Vaccination coverage with the PCVs in children has increased rapidly since the introduction of PCV7. Only 9% of children born in 1999 had received at least three doses of PCV7 by the age of 24 mo, compared with 93% of children born in 2006.37 Coverage estimates have continued to increase among children aged 19 to 35 mo, with 68% receiving at least four doses of PCV in 2006, increasing to 83% in 2010.26 Coverage has also expanded globally, with 44 countries (11% of the global birth cohort) vaccinating with PCV by the end of 2009.2
Meningococcal disease is a global problem, annually affecting > 500,000 people and leading to > 50,000 deaths.39 In the US, approximately 1,000 to 3,500 cases of meningococcal disease are reported per year (1990–2009),9 with the highest peak of incidence among young infants and a second peak of incidence in adolescents (Fig. 1).40 N meningitidis is the only bacterium that typically generates large outbreaks of bacterial meningitis,41 with the largest outbreaks typically occurring in Africa.42
Approximately 11% to 19% of meningococcal survivors suffer permanent damage, including limb amputations, hearing loss, and neurological disabilities.43,44 Despite appropriate treatment and supportive care, the overall meningococcal disease case-fatality rate in the US is approximately 12%.40,44
N meningitidis is a leading cause of bacterial meningitis and sepsis; almost all invasive disease is attributable to five meningococcal serogroups: A, B, C, Y and W-135.42 In the US, there are two available quadrivalent meningococcal conjugate vaccines available against serogroups A, C, W, and Y of N meningitidis: a meningococcal diphtheria toxoid conjugate vaccine approved for persons aged 9 mo through 55 y and a meningococcal CRM197 conjugate vaccine approved for persons aged 2 through 55 y.45-47 A MPSV4 is also available.48
A combined approach of immunizing the two highest-risk age groups, infants and adolescents/college students, could have a great impact by reducing morbidity and mortality from invasive meningococcal disease.49 In addition, since N. meningitidis carriage rates are highest in adolescents and young adults,50 vaccinating adolescents with a meningococcal conjugate vaccine may decrease carriage and lead to herd immunity in unimmunized populations.49 In order to maximize vaccination strategies and achieve herd immunity, coverage rates must remain high (≥ 90%) to reduce circulation of the viruses or bacteria that cause the vaccine-preventable disease.
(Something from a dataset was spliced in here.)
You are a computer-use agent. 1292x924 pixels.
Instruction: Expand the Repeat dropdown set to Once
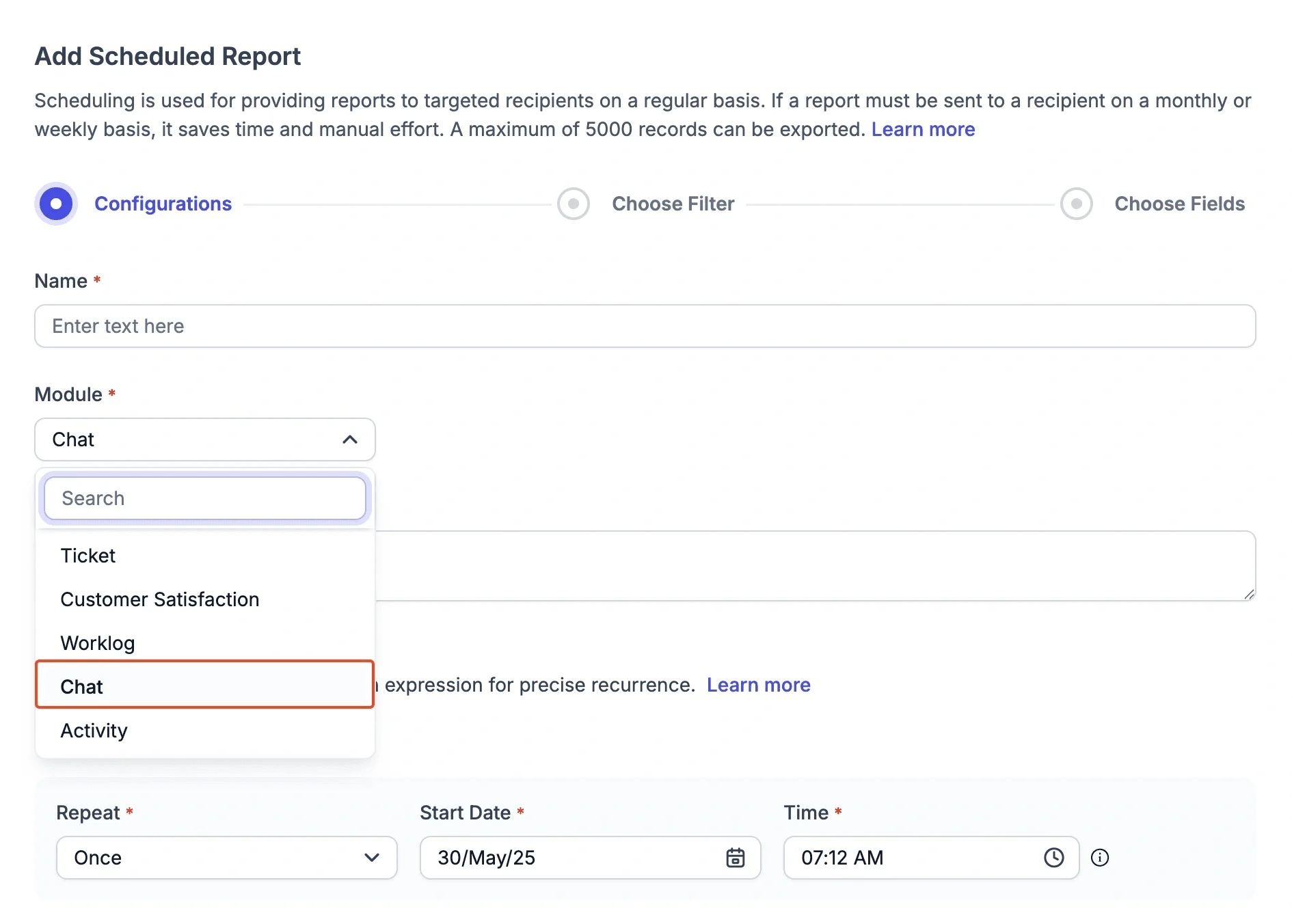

Coverage rates for currently recommended infant vaccines remain very high.26 In adolescents, meningococcal conjugate vaccination coverage has increased slowly from 11.7% in 2006 to 62.7% in 2010 and, to date, no evidence of herd immunity has been observed.29,45,51 Additionally, because infants have frequent, routinely scheduled health care visits, vaccination rates may be much more achievable in infants and young children than they are in adolescents.
MCC vaccines, implemented in both Canada and the UK, have successfully illustrated the impact that high-coverage rates, large catch-up campaigns (covering both infants and adolescents), and advantages conferred from conjugate (vs plain polysaccharide) vaccines can have on the burden of disease.
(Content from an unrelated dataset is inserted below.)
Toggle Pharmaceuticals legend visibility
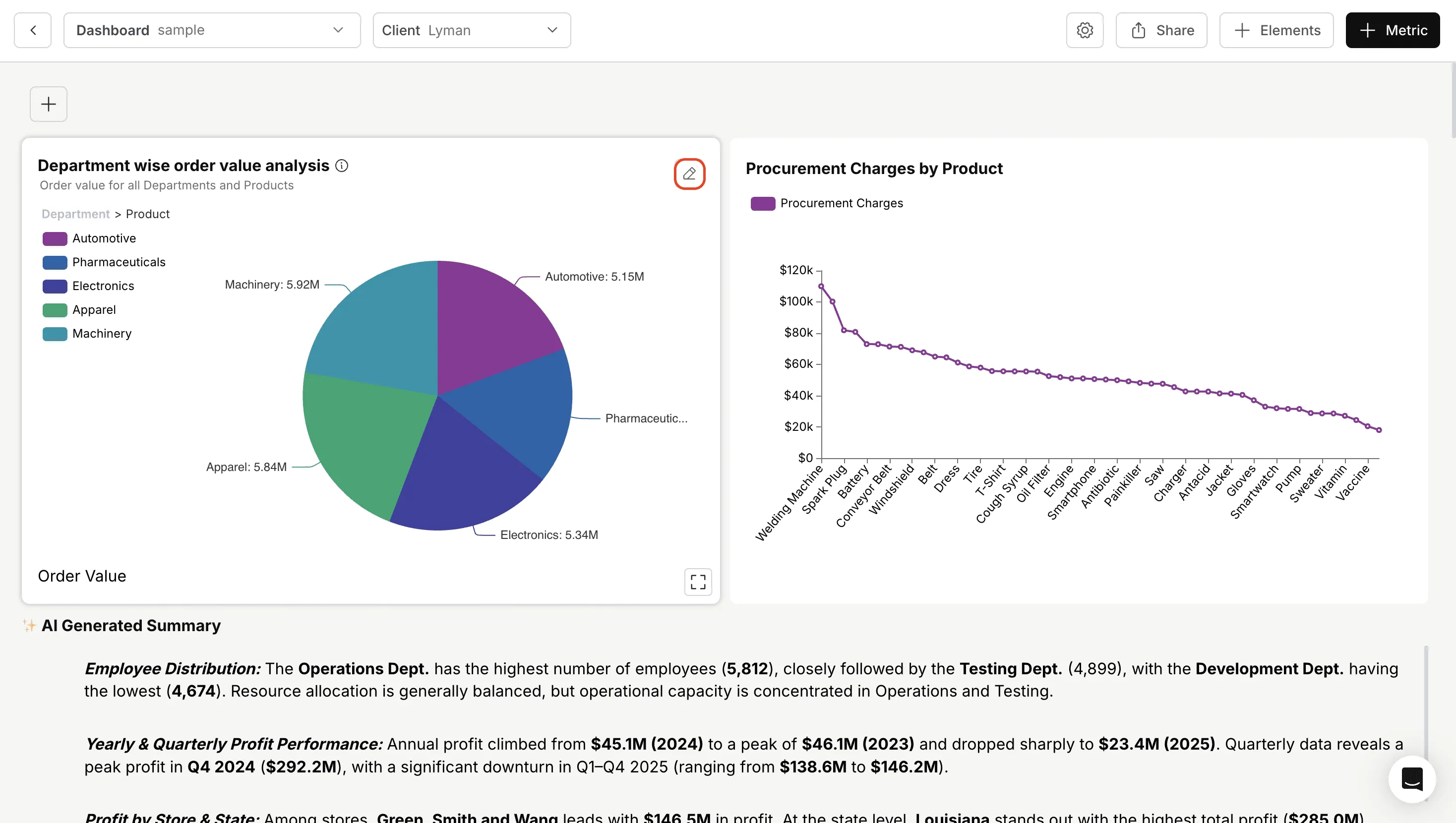(104, 262)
In the UK in November 1999, a national immunization program for MenC was introduced in response to a noted increase in the number of cases of serogroup C meningococcal disease. MCC vaccines were introduced into the routine immunization schedule for infants aged 2, 3 and 4 mo, with a catch-up campaign implemented for all children and adolescents aged < 18 y. Vaccine coverage was > 90% for infants and approximately 85% for children and adolescents in the catch-up group, resulting in a significant reduction in the number of serogroup C cases.52 The vaccination campaign with MCC also decreased the prevalence of carriage of meningococci that expressed serogroup C in vaccinated persons, which likely contributed to a herd effect—a 67% reduction in serogroup C disease incidence was observed in unvaccinated populations.53,54
In 2001, a mass immunization campaign, targeting persons aged 2 mo through 20 y, was implemented in Quebec, Canada, to control a serogroup C meningococcal disease outbreak.55 Vaccine coverage with a MCC vaccine in the targeted age group was 82.1%, with higher coverage in children aged 6 through 16 y compared with younger and older age groups.56 In 2002, one dose of MCC was added to the routine immunization schedule for infants aged 12 mo. Vaccine coverage increased, and by 2006, 93.4% of children had been vaccinated by age 2 y.55 After the mass immunization campaign, serogroup C disease declined significantly. In the age groups where coverage was close to or > 90% (age groups 0–4 and 5–16 y), a substantial decrease in the incidence of serogroup C disease was observed as early as 2002 compared with the poorly vaccinated (17–21 y) or unvaccinated (≥ 22 y) age groups, where incidence did not start to decline until 2003.55 There was no observed change in the incidence of serogroups B and Y.56
Although the many advances in the field of vaccinology in the 20th century have had a dramatically positive effect on the health of populations around the world, there remains room for improvement. In addition to developing new vaccines against diseases, some important challenges concerning existing vaccines involve extending the duration of protection, expanding their use to all at-risk populations, and minimizing the risk of adverse events. Challenges also remain in the implementation of vaccine programs, particularly in improving the rates of vaccine coverage.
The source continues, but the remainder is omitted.